─── Information supplied ───

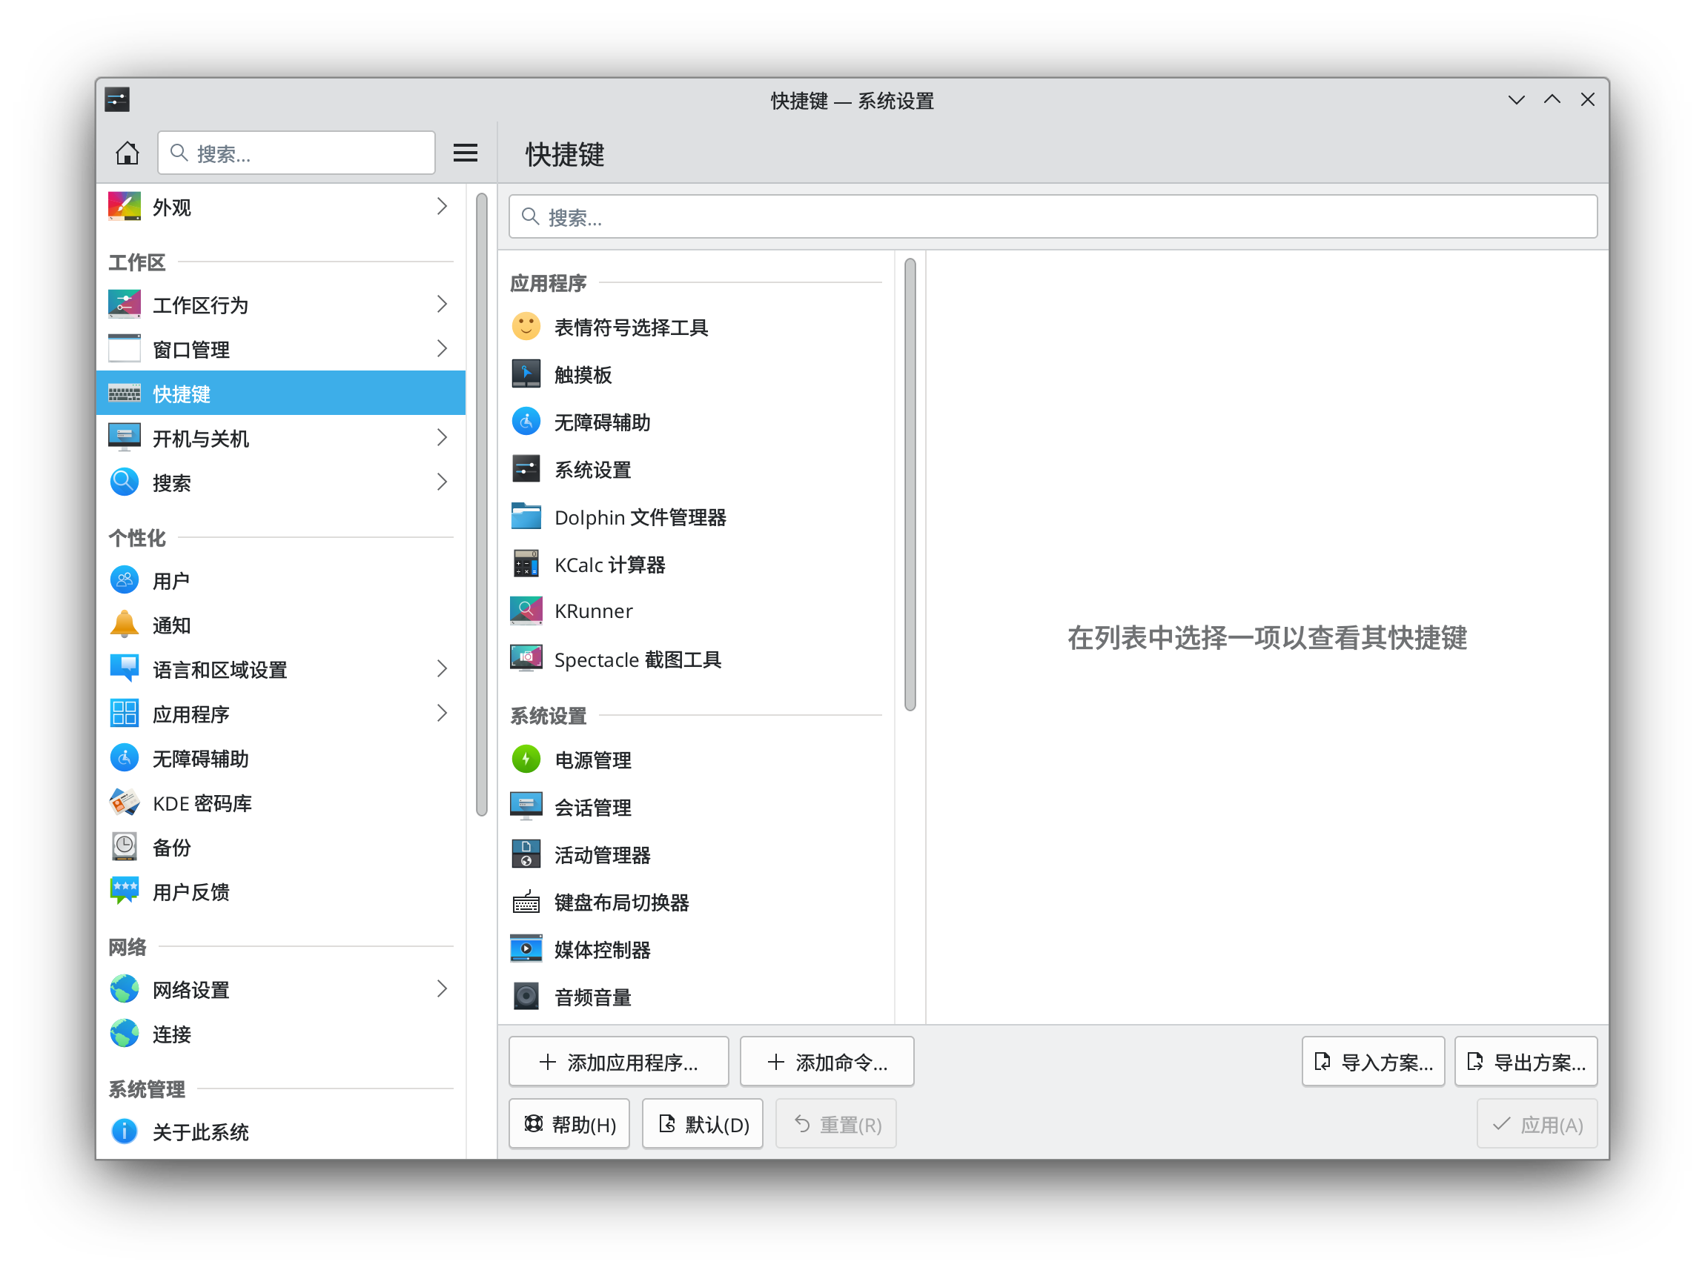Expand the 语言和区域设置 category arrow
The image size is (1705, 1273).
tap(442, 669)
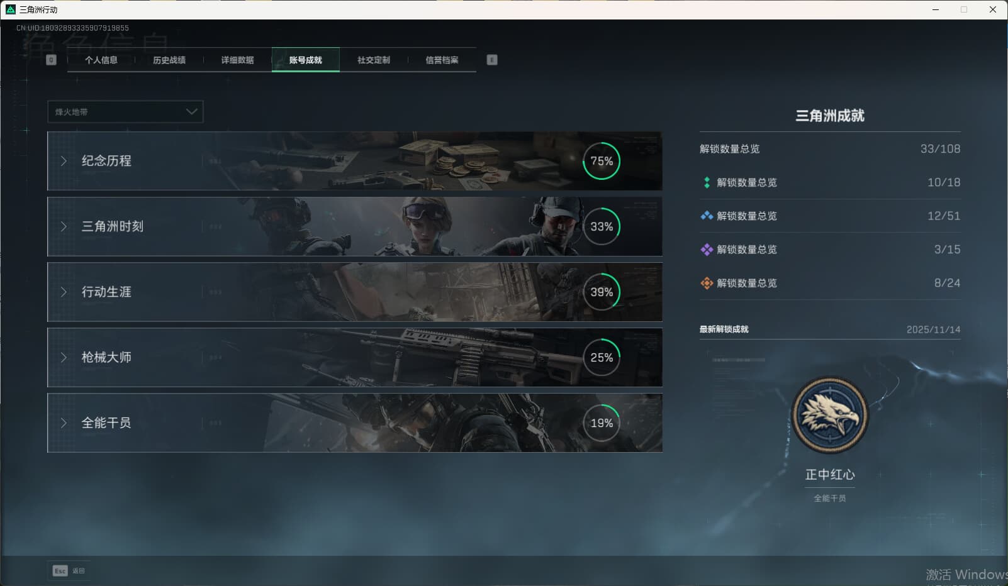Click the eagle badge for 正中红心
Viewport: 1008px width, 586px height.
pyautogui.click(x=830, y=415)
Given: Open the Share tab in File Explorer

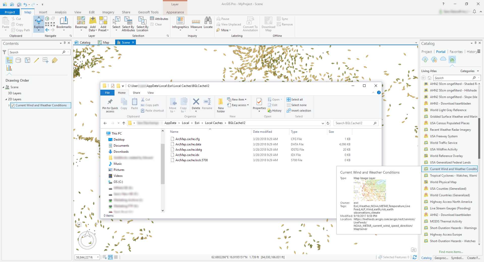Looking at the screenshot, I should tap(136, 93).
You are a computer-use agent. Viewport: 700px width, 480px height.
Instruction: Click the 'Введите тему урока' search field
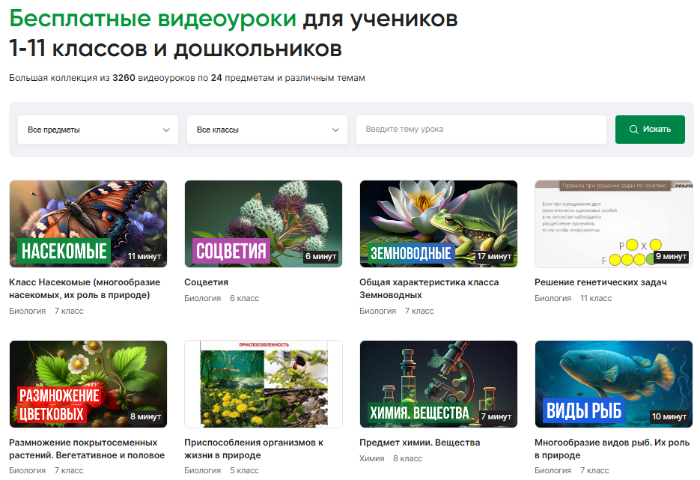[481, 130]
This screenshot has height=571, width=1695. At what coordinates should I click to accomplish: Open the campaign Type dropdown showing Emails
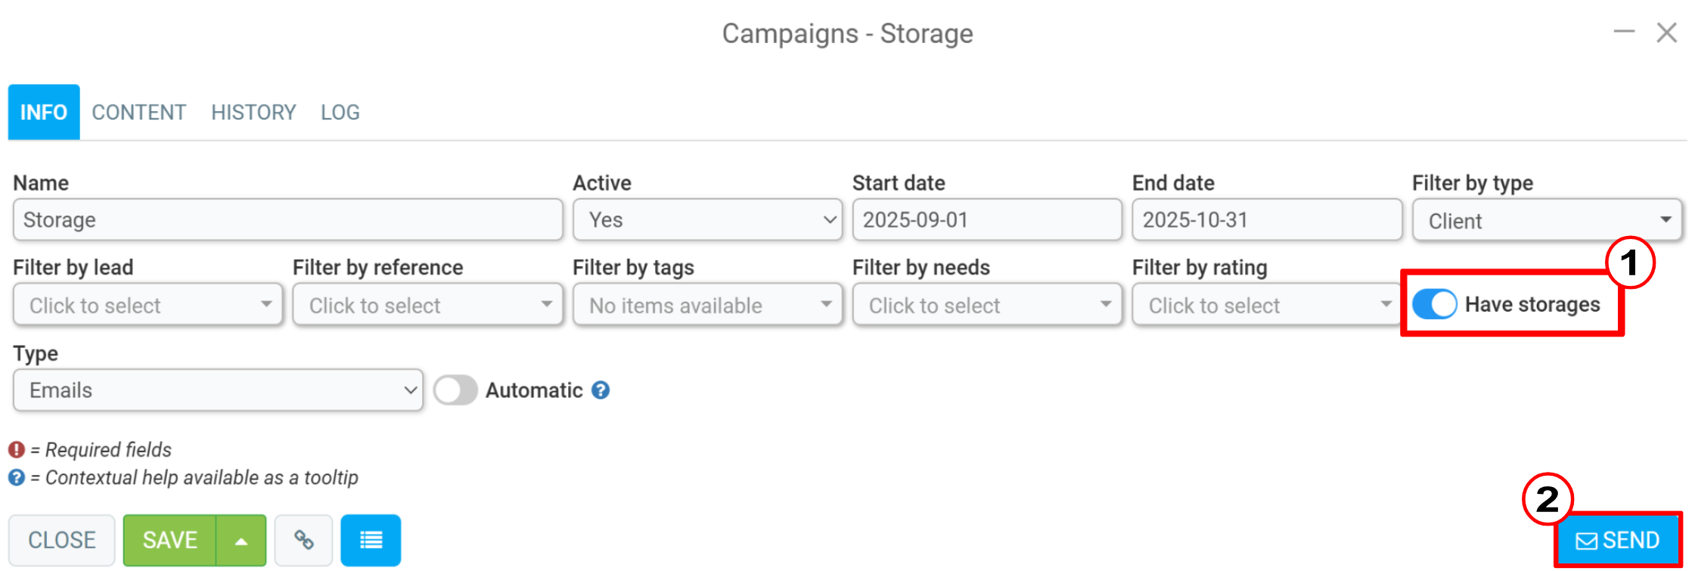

───

▶ Task details: Update the lines above by replacing "File Explorer" with "Windows Explorer" and keeping everything else unchanged. Leave the pictures out of your answer.

▶ Solution:
Expand the 语言和区域设置 category arrow
The image size is (1705, 1273).
tap(442, 669)
Click the eagle badge for 正中红心
Viewport: 1008px width, 586px height.
pyautogui.click(x=830, y=415)
Given: Open the Share tab in Windows Explorer

Looking at the screenshot, I should tap(136, 93).
You are a computer-use agent. Viewport: 700px width, 480px height.
Instruction: Click the 'Введите тему урока' search field
[481, 130]
This screenshot has height=571, width=1695. At what coordinates should I click to accomplish: Open the campaign Type dropdown showing Emails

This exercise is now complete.